# EXERCISE DIRECTIONS:
Count the lines in the data below that contain the string "accomplish", treating uppercase and lowercase letters as different. Reply with the number alone.

╭──

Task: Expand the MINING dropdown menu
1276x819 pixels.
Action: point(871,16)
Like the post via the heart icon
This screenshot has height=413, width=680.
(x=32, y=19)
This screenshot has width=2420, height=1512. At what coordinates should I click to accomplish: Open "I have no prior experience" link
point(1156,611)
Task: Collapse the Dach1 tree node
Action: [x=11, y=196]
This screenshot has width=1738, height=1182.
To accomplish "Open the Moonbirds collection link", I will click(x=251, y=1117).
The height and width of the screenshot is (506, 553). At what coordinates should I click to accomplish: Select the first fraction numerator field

╰──

# FINAL RESULT:
3